There are other nifty books out there for fun summer reading. I highly recommend Democracy, Inc.: Managed Democracy and the Specter of Inverted Totalitarianism by Sheldon Wolin, an acclaimed history professor at Princeton. Wolin states the obvious: Totalitarianism has donned new clothes. Instead of coups and a military regime, democracy has been destroyed from within. The government creates a state of perpetual war, manipulates the populace with fear, creates an unembarrassed fusion with giant war corporations, rips the social safety net and undermines the ability of government to provide critical nonmilitary services. People feel powerless, disengage from civic life, watch “American Idol” – and Big Brother arrives in a limo instead of a tank.

Adding to that, Wolin argues, is the cowardice of the Democrats, the media and the punditry.

They remain cowards. There will be no impeachment of Bush, despite Congressman Dennis Kucinich’s well-argued resolution (worth reading) for impeachment a couple of weeks ago. It will stay locked in the Judiciary Committee. The press will continue to parrot the Republican smears of Barack Obama – and neglect to dig into John McCain’s lobbyist/Charles Keating/Phil Gramm/etc., etc., baggage. Not to mention the Arizona senator’s mentoring by fellows from the Project for the New American Century – the Dick Cheney and Paul Wolfowitz gang that envisions the United States as a new Rome with our boot heel on the neck of the world.

My last bit of recommended reading: Elliot D. Cohen’s The Last Days of Democracy: How Big Media and Power-Hungry Government Are Turning America into a Dictatorship.
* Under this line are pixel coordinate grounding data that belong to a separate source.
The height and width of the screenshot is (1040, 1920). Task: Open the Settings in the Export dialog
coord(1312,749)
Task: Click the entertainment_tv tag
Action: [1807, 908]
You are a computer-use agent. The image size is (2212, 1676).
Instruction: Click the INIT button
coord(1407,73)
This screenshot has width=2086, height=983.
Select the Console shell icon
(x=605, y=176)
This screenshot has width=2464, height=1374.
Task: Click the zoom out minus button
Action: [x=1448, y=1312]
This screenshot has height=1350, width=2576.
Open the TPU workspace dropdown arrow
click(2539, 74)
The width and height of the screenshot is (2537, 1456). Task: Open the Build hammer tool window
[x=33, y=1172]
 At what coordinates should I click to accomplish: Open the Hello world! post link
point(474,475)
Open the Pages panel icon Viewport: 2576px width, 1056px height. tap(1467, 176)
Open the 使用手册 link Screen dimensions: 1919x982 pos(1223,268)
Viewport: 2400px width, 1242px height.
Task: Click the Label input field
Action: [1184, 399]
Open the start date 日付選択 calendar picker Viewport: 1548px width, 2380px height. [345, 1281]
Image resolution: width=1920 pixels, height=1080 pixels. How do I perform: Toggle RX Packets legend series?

Speaking of McBush’s foreign (i.e., war) policy advisers, Cohen states: “The credo of this group is ‘the end justifies the means,’ and the end of establishing the United States as the world’s sole superpower justifies ... anything from military control over the information on the Internet to the use of genocidal biological weapons. Over its two terms, the George W. Bush administration has planted the seeds for this geopolitical master plan, and now appears to be counting on the McCain administration, if one comes to power, to nurture it.”

Think I’ll go home and watch “American Idol.”

The make-believe conversation with a German was paraphrased from a 1960s ditty by the Chad Mitchell Trio: “I Was Not a Nazi Polka.”